WORK TO COMPLETE »
Without the pictures, print the lines from the one holding "The image size" through the last line below, both included, exactly as they stand.

Dataset entries:
- Opening Delimiter -

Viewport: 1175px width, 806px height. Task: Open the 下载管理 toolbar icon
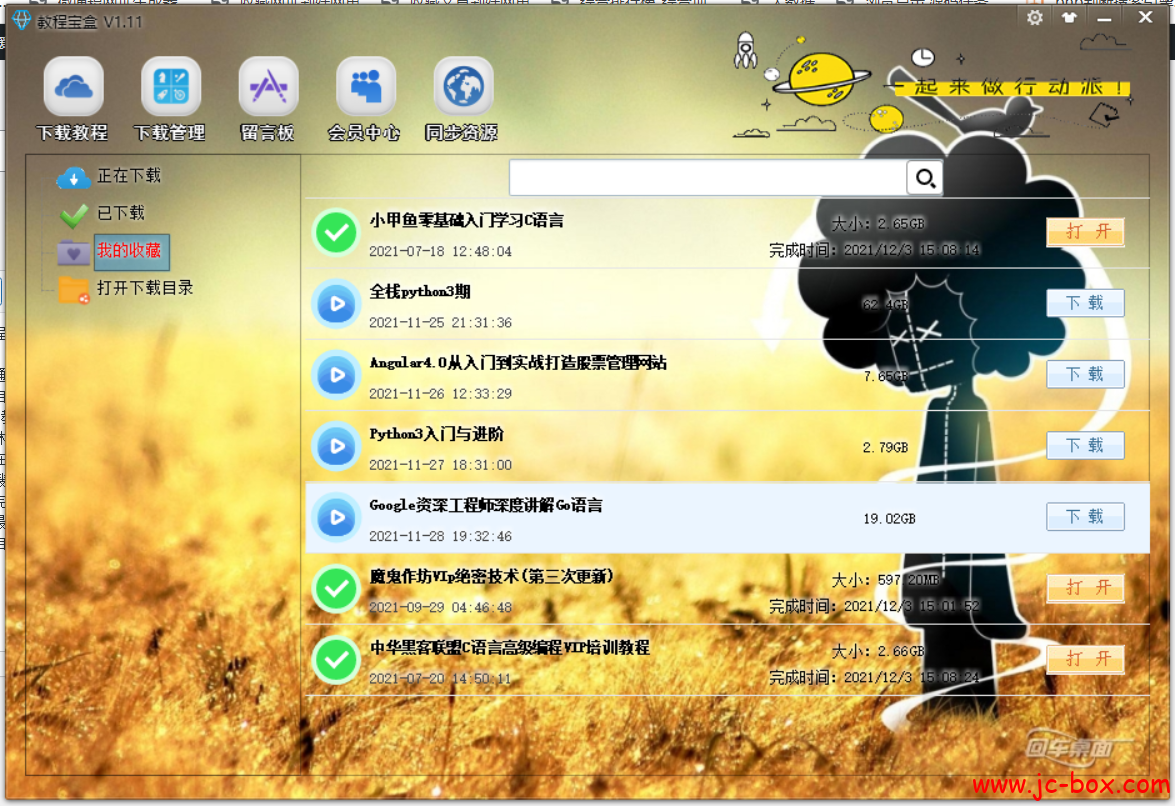(170, 87)
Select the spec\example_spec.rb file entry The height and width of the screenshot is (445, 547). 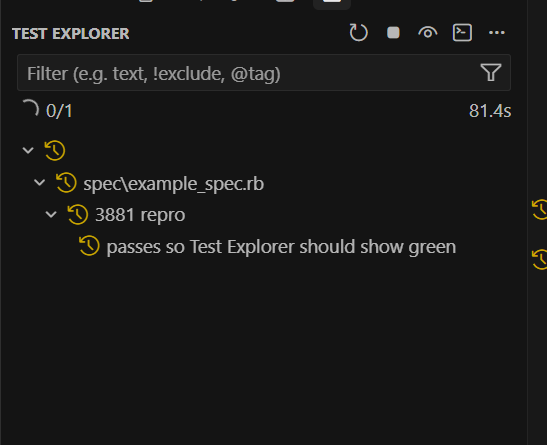click(x=173, y=184)
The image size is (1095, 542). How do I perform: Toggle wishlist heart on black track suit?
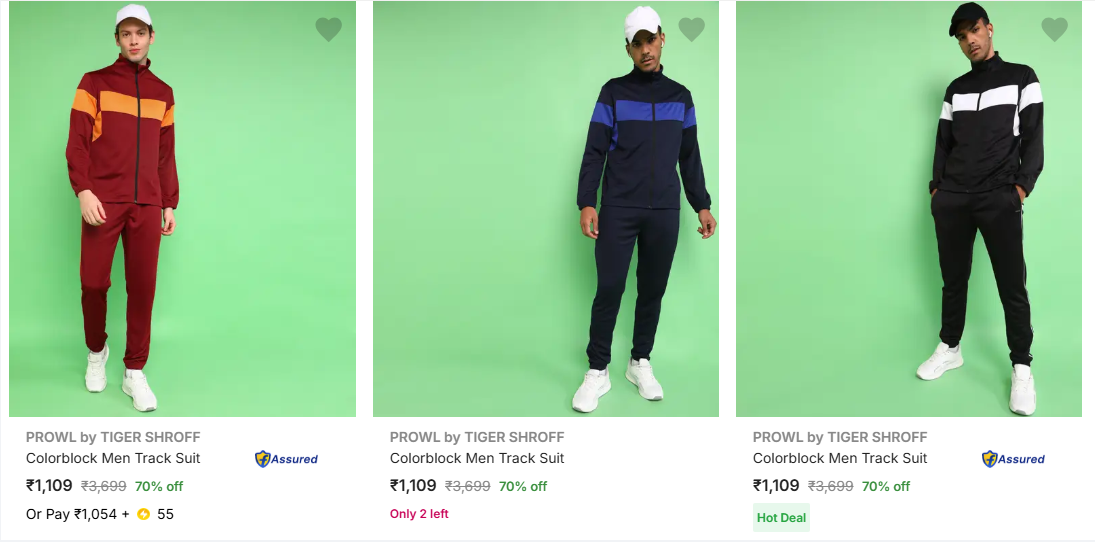(x=1054, y=29)
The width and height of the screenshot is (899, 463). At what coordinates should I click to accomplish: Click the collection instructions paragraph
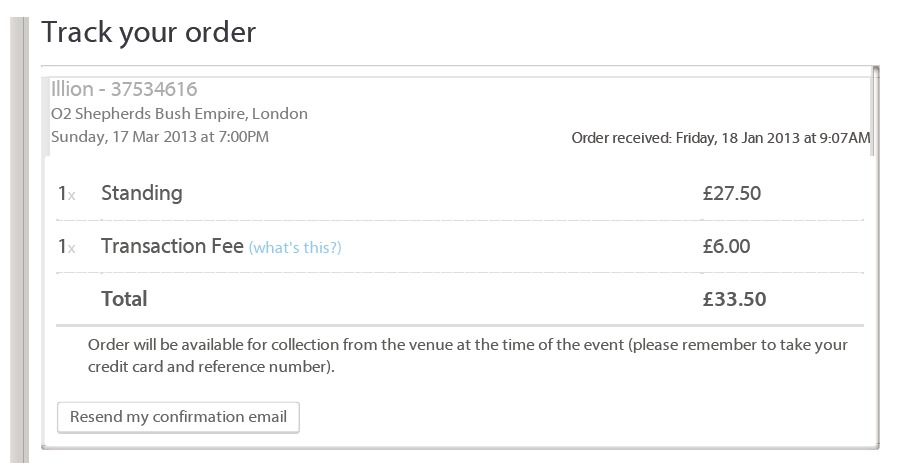[x=467, y=345]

- Closing Delimiter -

RESPONSE FOR THIS EXERCISE »
The image size is (1095, 542). How do I perform: Toggle wishlist heart on black track suit?
(x=1054, y=29)
The width and height of the screenshot is (899, 463). At what coordinates should I click to accomplish: Click the collection instructions paragraph
[x=467, y=345]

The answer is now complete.